Cautionary Note Regarding Forward-Looking Statements

This communication contains forward-looking statements within the meaning of Section 27A of the Securities Act of 1933 and Section 21E of the Securities Exchange Act of 1934. Forward-looking statements can be identified by the fact that they do not relate strictly to historical or current facts. These statements involve estimates, expectations, projections, goals, assumptions, known and unknown risks, and uncertainties and typically include words or variations of words such as “expect,” “anticipate,” “believe,” “intend,” “plan,” “seek,” “estimate,” “predict,” “project,” “goal,” “guidance,” “outlook,” “objective,” “forecast,” “target,” “potential,” “continue,” “would,” “will,” “should,” “could,” or “may” or other comparable terms and phrases.

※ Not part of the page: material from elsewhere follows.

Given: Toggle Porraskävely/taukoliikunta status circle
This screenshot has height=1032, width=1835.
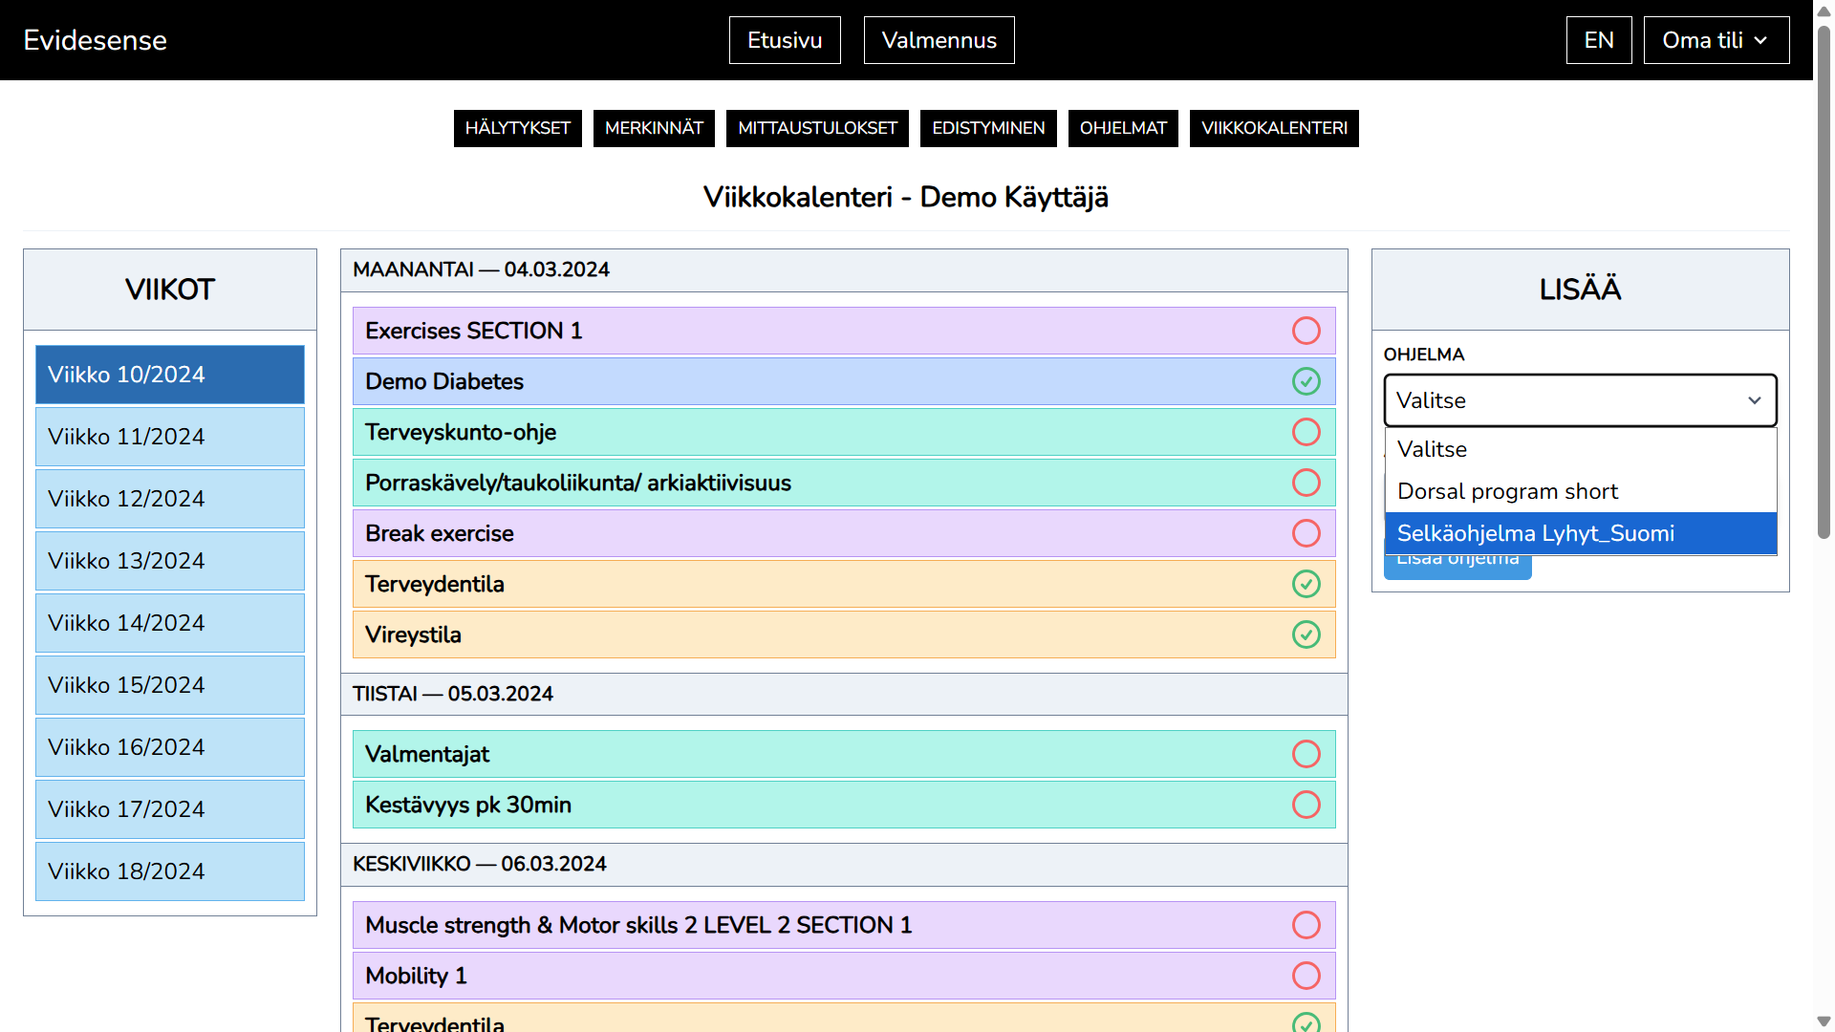Looking at the screenshot, I should coord(1306,483).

Such statements include, without limitation, statements regarding the satisfaction of the conditions to the closing of the merger and the timing of the settlement, if any, of the securities litigation. These forward-looking statements are based on current expectations as of the date of this press release and are subject to known and unknown risks and uncertainties that could cause actual results to differ materially from those expressed or implied by such statements, including but not limited to: whether the Company is able to resolve the securities litigation on favorable terms, or at all; the risk that settlement of the securities litigation will result in revised merger consideration that would require additional stockholder approval and additional factors we have described in other filings with the SEC.

The risks included above are not exhaustive. Other factors that could adversely affect our business and prospects are described in the filings made by us with the SEC. The Company undertakes no obligation to publicly update or revise any forward-looking statement as a result of new information, future events or otherwise, except as otherwise required by law.